Stated goal 1
Answer these questions from the repository description, one per line and marked (a), (b), (c):
(a) Which knowledge base does the solution link named entity mentions to?
(b) On which operating system was the solution primarily tested?
(c) Which directory holds the results of the program?
Stated goal 2
Please turn the paragraph of the repository description that begins "Before doing anything" into a short bulleted list that keeps its main facts.
Stated goal 3
Reproduce word for word the stretch of the repository description from "Before doing anything, make" through "a specific part.".

Text to read
This repository contains the solution of Group 3 for the Entity Linking Assignment from the course Web Processing Data Systems 2021 at VU Amsterdam. Our solution recognizes named entity mentions in Web pages and link them to Wikidata. In the following sections, the installation instructions and coding choices will be further elaborated. Note that this was primarily and elaborately tested on Windows specifically, since neither group member owns a Macbook or has a separate linux installation. Therefore, it was not possible to check whether everything properly runs on other Operating Systems.
To understand how the directory is structured, a small summary will be provided here. The assets folder contains all the wikidata information and the optional local elasticsearch mechanisms, which have not been altered. The data directory contains all the warc files, including the sample warc file. This has not been altered either. However, the content of both directories will not be present in the final product, given their size. Therefore, the user should move their assets and data to these directories.
The old files directory contains all the original files, such as the starter_code, test_sparql, etc. of the original directory, which are currently not in use by our program. Additionally,some of our old codes are also put there. The outputs directory provides all the pickle files that have been saved. These files include the processed WARC files and the ElasticSearch candidates for each entity in the processed WARC files. Some additional parallelisation was also tried, but did not perform as expected. Therefore, these files can be found within the parallel files directory and are not used further. The results of our program are saved separately to avoid confusion with the pickle files and can thus be found within the results directory. The src directory contains all major functions used currently within the program. The files in the main directory includes files that are used by the starter_code.py file, which executes the main program.
Before doing anything, make sure that this directory is unzipped and put in the Docker Image provided by the course itself. Otherwise, it will miss some crucial packages and code for our program. Additionally, ensure that all the arguments are correctly set within the config.ini file. These arguments include whether to process the WARC files, perform ElasticSearch, use the remote server, etc. For further explanation, check the config file. This is useful if some part of the process goes wrong and you want to rerun only a specific part.

Provided material
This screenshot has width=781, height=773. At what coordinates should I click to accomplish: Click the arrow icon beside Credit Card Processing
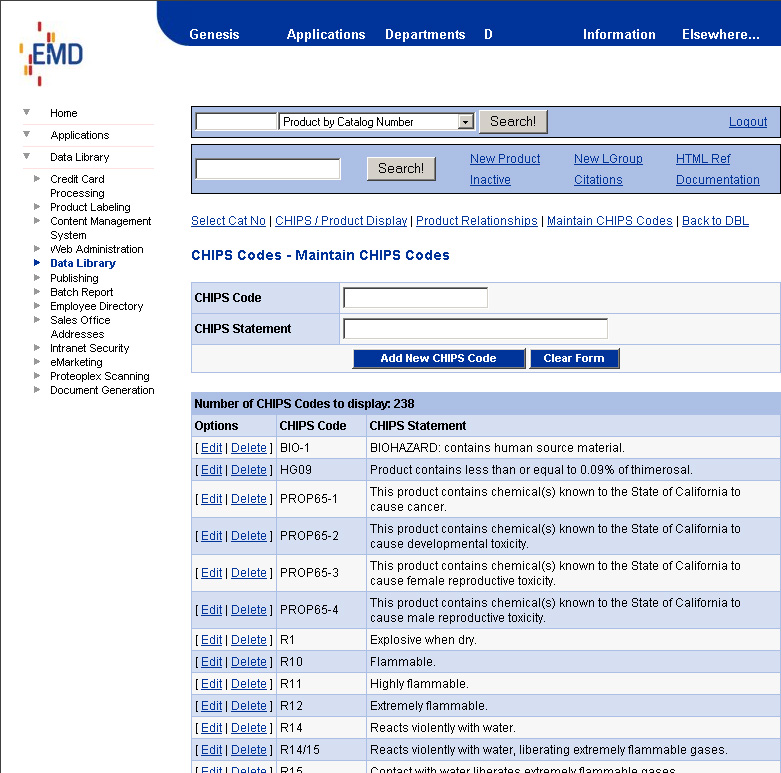37,179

Complete response 1
(a) Wikidata
(b) Windows
(c) The results directory

Complete response 2
- Unzip the directory and place it in the Docker Image provided by the course, or crucial packages and code for the program will be missing.
- Set all arguments correctly in the config.ini file, such as whether to process the WARC files, perform ElasticSearch, or use the remote server.
- The config file gives further explanation, and these settings let you rerun only a specific part if something goes wrong.

Complete response 3
Before doing anything, make sure that this directory is unzipped and put in the Docker Image provided by the course itself. Otherwise, it will miss some crucial packages and code for our program. Additionally, ensure that all the arguments are correctly set within the config.ini file. These arguments include whether to process the WARC files, perform ElasticSearch, use the remote server, etc. For further explanation, check the config file. This is useful if some part of the process goes wrong and you want to rerun only a specific part.